Excerpted data:
'''
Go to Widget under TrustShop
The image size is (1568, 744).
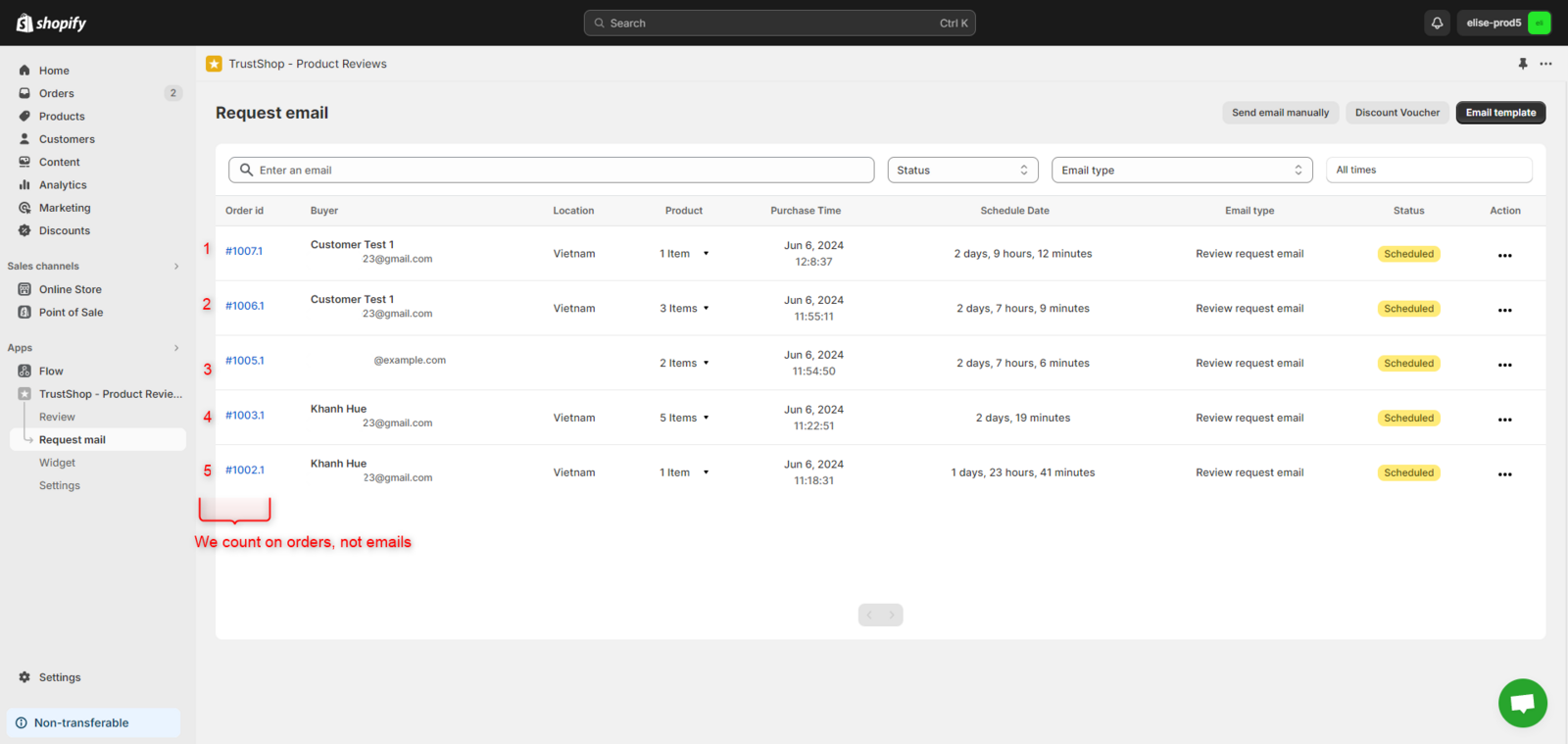57,463
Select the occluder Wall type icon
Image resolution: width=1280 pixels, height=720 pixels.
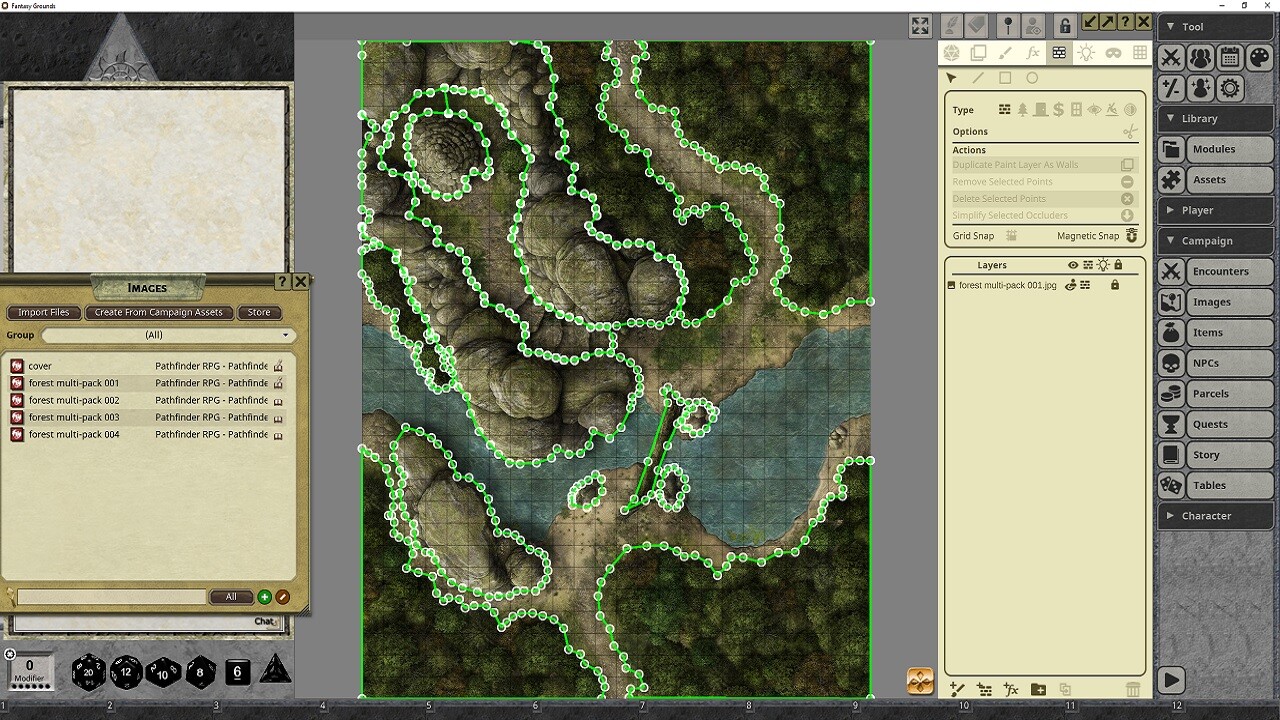(x=1004, y=110)
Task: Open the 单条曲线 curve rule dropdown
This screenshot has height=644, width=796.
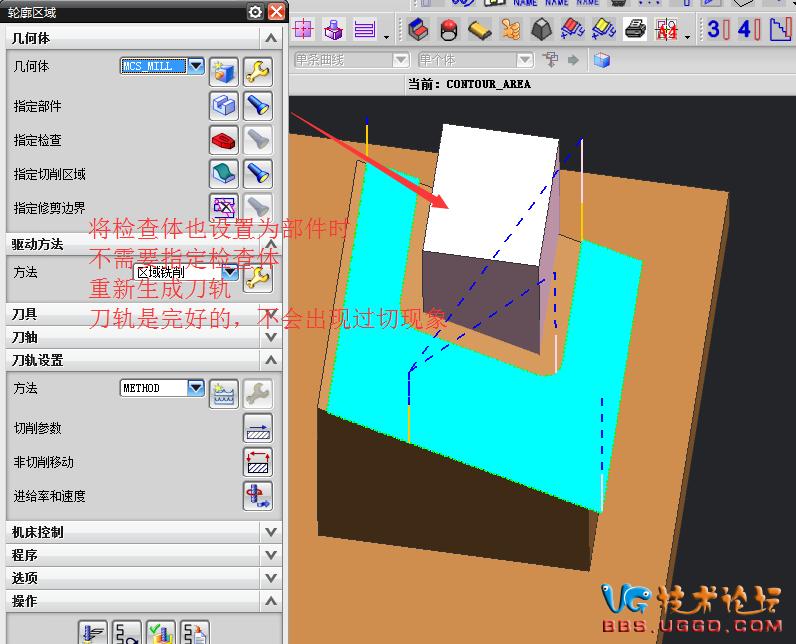Action: click(400, 61)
'''
Exercise requirements: Repeat each line of the material exactly, and drop any image it carries.

Response below:
Go to Widget under TrustShop
The image size is (1568, 744).
57,463
Select the occluder Wall type icon
Image resolution: width=1280 pixels, height=720 pixels.
(x=1004, y=110)
Task: Open the 单条曲线 curve rule dropdown
This screenshot has height=644, width=796.
Action: click(400, 61)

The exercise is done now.